Yuri Moriwaki (left) and Yumiko Fukuda in Shogun by Ryo Kato.
After an outstanding debut as Siegfried in last month’s Swan Lake, Kato makes his choreographic debut with Shogun.

Admirably assured, the piece not only succeeded in telling a dramatic story clearly and concisely but included some strong choreography with spectacular lifts and male duets. It was performed with truly samurai élan by a cast led by Li Jiabo and Yuh Egami.

Leung Chun-long’s work that plays on the words “she” and “they” examines the plight of a girl with multiple personalities (affectingly portrayed by Peggy Lai Pui-ki) by having a different dancer represent each one – as she dances with each in turn, she takes on a different persona. An intelligent idea, well-imagined, this was a promising first piece from Leung.

Set in a garden complete with deck chairs and a few cold beers, Jonathan Spigner’s pleasantly mellow Passion Flower explores the interaction between friends, one female (the excellent Naomi Yuzawa) and three male.

Like the sunny afternoon it portrays, it may not be going anywhere in particular but it’s a beguiling way to spend some time. The choreography is musical and the piece extremely well danced, with a lot of complex, skilful partnering.

Kenneth Hui Ka-chun made a promising debut in 2015 with three-hander Panta Rhei.

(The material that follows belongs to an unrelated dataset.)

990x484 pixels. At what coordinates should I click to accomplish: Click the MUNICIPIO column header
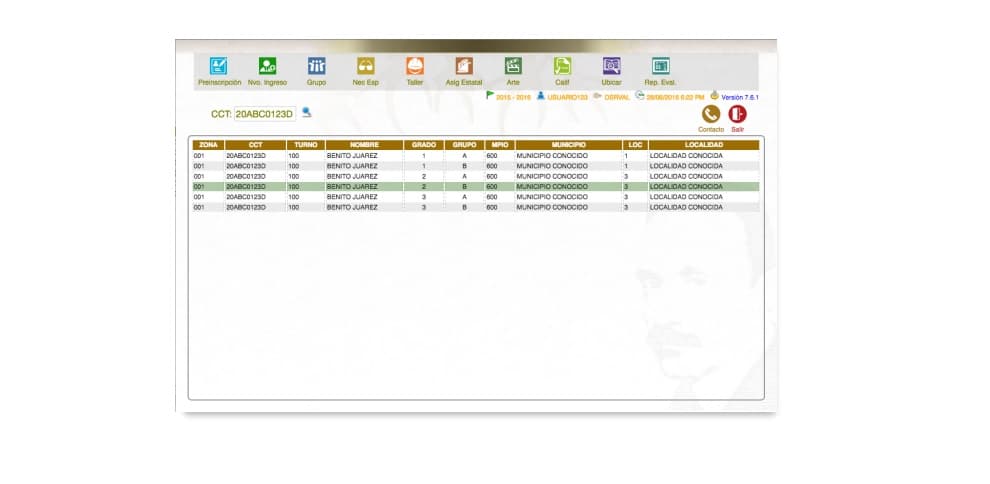click(567, 145)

This year’s Re… is a much more ambitious affair, with seven dancers and, a truly original touch, a drum kit (played with surprising skill by the multitalented Egami).

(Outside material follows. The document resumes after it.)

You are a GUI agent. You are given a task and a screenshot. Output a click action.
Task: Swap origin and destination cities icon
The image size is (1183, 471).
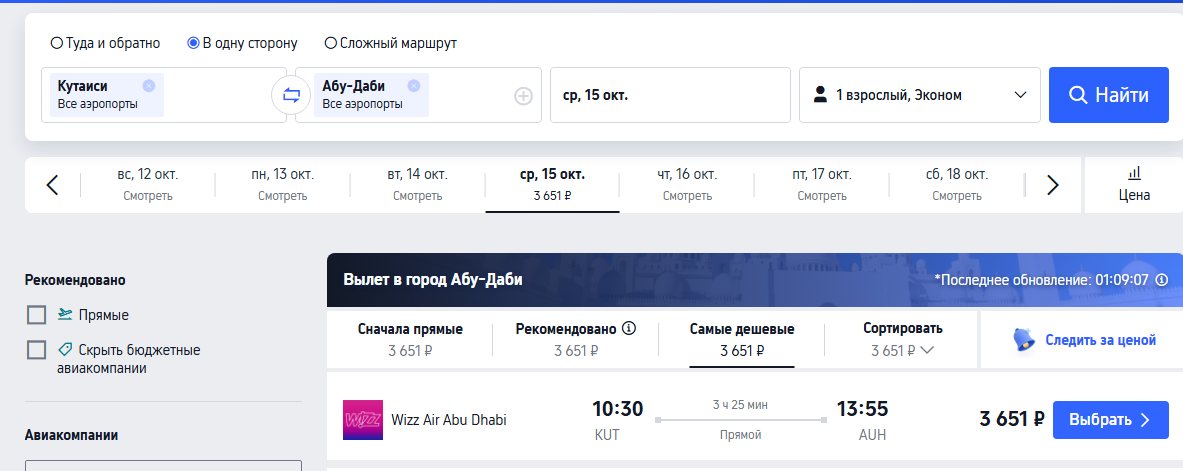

The theme is home (departing from, returning to) and the piece ends on a wistful note with the dancers embracing each other in turn before leaving for good.

The concept was interesting but Hui now needs to sharpen his focus and develop more original execution (it was a pity he decided to use chairs, surely the biggest cliché in Hong Kong contemporary dance).

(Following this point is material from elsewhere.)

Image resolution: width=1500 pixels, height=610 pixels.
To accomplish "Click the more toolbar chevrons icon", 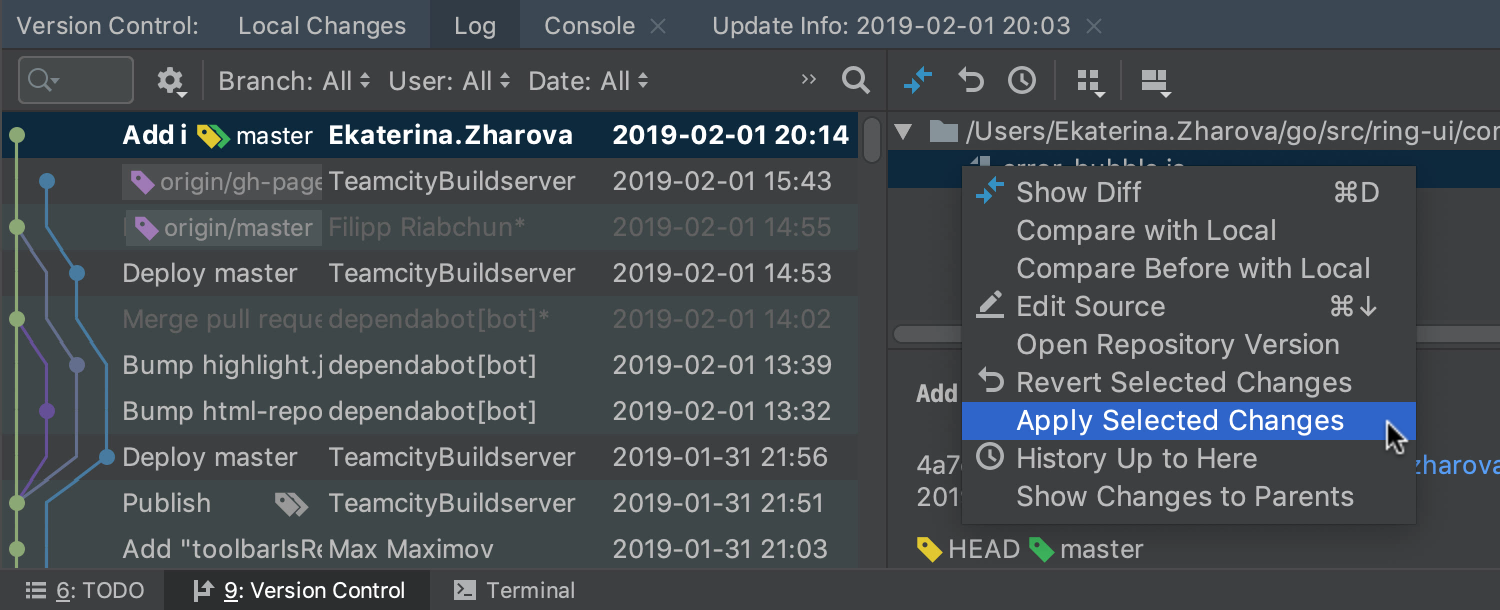I will point(809,80).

Hui was also in action as the sole performer in the evening’s most disappointing piece, Dance Internship I by Justyne Li – ironically, the most experienced of the choreographers.

A former ballet dancer who moved into contemporary work, it would have been interesting to see Li revisit her former genre to create movement combining both classical and contemporary dance. Instead, after a few classroom steps at the barre Hui is suddenly struck by a St Vitus-like fit of contemporary dance that continues for the rest of the piece.

The idea of a ballet dancer finding contemporary dance a revelation (which relates to Li’s own story) has good potential but was sabotaged by the banality of the choreography, all flailing arms and portentous runs across the stage.

In contrast another guest choreographer, Hong Kong Dance Company’s Chen Jun, did an effective job of bringing together his own Chinese dance expertise with the dancers’ classical technique in Dan – Sheng, in which a Chinese opera artist (a fine performance from Jin Yao) reflects on her career and the many identities performers may assume.

Set partly to excerpts from the Beijing opera Farewell My Concubine, partly to lush, romantic music by Joe Hisaishi, this was an accomplished piece and it was a pleasure to watch the grace and fluidity with which the all-Chinese cast responded to a dance form which is part of their own cultural heritage.

Choreographers’ Showcase 2016

Hong Kong Ballet

Hong Kong Cultural Centre Studio Theatre, 10 Salisbury Road, Tsim Sha Tsui.